[Dataset entries]
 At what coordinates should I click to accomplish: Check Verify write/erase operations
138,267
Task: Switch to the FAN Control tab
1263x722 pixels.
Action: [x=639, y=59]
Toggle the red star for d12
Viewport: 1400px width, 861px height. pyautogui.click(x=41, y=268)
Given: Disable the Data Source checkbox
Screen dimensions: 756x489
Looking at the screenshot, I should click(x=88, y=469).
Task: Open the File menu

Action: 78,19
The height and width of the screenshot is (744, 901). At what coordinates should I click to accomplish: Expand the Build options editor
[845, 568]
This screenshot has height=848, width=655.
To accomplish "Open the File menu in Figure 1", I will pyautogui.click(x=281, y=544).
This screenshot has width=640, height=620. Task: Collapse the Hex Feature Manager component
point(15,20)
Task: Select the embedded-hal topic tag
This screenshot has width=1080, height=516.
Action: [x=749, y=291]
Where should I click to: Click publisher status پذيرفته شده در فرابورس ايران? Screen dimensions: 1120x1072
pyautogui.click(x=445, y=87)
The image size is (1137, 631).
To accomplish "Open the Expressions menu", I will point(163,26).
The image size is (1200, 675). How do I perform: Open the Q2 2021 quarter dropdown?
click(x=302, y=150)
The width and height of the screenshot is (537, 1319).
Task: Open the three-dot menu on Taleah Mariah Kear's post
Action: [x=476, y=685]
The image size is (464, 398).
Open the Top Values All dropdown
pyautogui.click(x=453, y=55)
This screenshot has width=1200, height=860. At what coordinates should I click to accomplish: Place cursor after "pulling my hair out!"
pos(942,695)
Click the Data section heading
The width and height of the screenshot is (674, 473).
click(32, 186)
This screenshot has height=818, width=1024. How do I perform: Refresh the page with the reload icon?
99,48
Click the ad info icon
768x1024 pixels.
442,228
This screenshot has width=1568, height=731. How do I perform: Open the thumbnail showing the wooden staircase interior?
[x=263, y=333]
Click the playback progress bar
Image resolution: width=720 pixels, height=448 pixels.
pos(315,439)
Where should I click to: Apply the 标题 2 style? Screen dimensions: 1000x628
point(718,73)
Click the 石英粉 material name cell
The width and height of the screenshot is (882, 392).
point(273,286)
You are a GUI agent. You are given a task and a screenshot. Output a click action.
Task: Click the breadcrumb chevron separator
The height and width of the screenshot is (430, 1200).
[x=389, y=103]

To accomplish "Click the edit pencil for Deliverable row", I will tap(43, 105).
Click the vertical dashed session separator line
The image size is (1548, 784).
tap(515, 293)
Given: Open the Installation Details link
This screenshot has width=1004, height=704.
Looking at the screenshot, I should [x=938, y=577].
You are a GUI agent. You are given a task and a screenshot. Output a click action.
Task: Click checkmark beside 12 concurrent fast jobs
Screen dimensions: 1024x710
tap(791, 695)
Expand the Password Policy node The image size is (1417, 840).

AIM OF THE TASK — Please give the full set of data again exactly.

EXERCISE ANSWER —
 At what coordinates should I click to accomplish: Check Verify write/erase operations
138,267
Task: Switch to the FAN Control tab
1263x722 pixels.
Action: [x=639, y=59]
Toggle the red star for d12
Viewport: 1400px width, 861px height. pyautogui.click(x=41, y=268)
Given: Disable the Data Source checkbox
Screen dimensions: 756x489
Looking at the screenshot, I should click(x=88, y=469).
Task: Open the File menu

Action: 78,19
The height and width of the screenshot is (744, 901). At what coordinates should I click to accomplish: Expand the Build options editor
[845, 568]
This screenshot has height=848, width=655.
To accomplish "Open the File menu in Figure 1", I will pyautogui.click(x=281, y=544).
This screenshot has width=640, height=620. Task: Collapse the Hex Feature Manager component
point(15,20)
Task: Select the embedded-hal topic tag
This screenshot has width=1080, height=516.
Action: [x=749, y=291]
Where should I click to: Click publisher status پذيرفته شده در فرابورس ايران? Screen dimensions: 1120x1072
pyautogui.click(x=445, y=87)
The image size is (1137, 631).
To accomplish "Open the Expressions menu", I will point(163,26).
The image size is (1200, 675). How do I perform: Open the Q2 2021 quarter dropdown?
click(x=302, y=150)
The width and height of the screenshot is (537, 1319).
Task: Open the three-dot menu on Taleah Mariah Kear's post
Action: [x=476, y=685]
The image size is (464, 398).
Open the Top Values All dropdown
pyautogui.click(x=453, y=55)
This screenshot has width=1200, height=860. At what coordinates should I click to accomplish: Place cursor after "pulling my hair out!"
pos(942,695)
Click the Data section heading
The width and height of the screenshot is (674, 473).
click(32, 186)
This screenshot has height=818, width=1024. How do I perform: Refresh the page with the reload icon?
99,48
Click the ad info icon
768x1024 pixels.
442,228
This screenshot has width=1568, height=731. How do I perform: Open the thumbnail showing the wooden staircase interior?
[x=263, y=333]
Click the playback progress bar
Image resolution: width=720 pixels, height=448 pixels.
pos(315,439)
Where should I click to: Apply the 标题 2 style? Screen dimensions: 1000x628
point(718,73)
Click the 石英粉 material name cell
The width and height of the screenshot is (882, 392).
point(273,286)
You are a GUI agent. You are given a task and a screenshot. Output a click action.
Task: Click the breadcrumb chevron separator
The height and width of the screenshot is (430, 1200).
[x=389, y=103]

To accomplish "Click the edit pencil for Deliverable row", I will tap(43, 105).
Click the vertical dashed session separator line
The image size is (1548, 784).
tap(515, 293)
Given: Open the Installation Details link
This screenshot has width=1004, height=704.
Looking at the screenshot, I should [x=938, y=577].
You are a GUI agent. You are given a task and a screenshot. Output a click action.
Task: Click checkmark beside 12 concurrent fast jobs
Screen dimensions: 1024x710
tap(791, 695)
Expand the Password Policy node The image size is (1417, 840).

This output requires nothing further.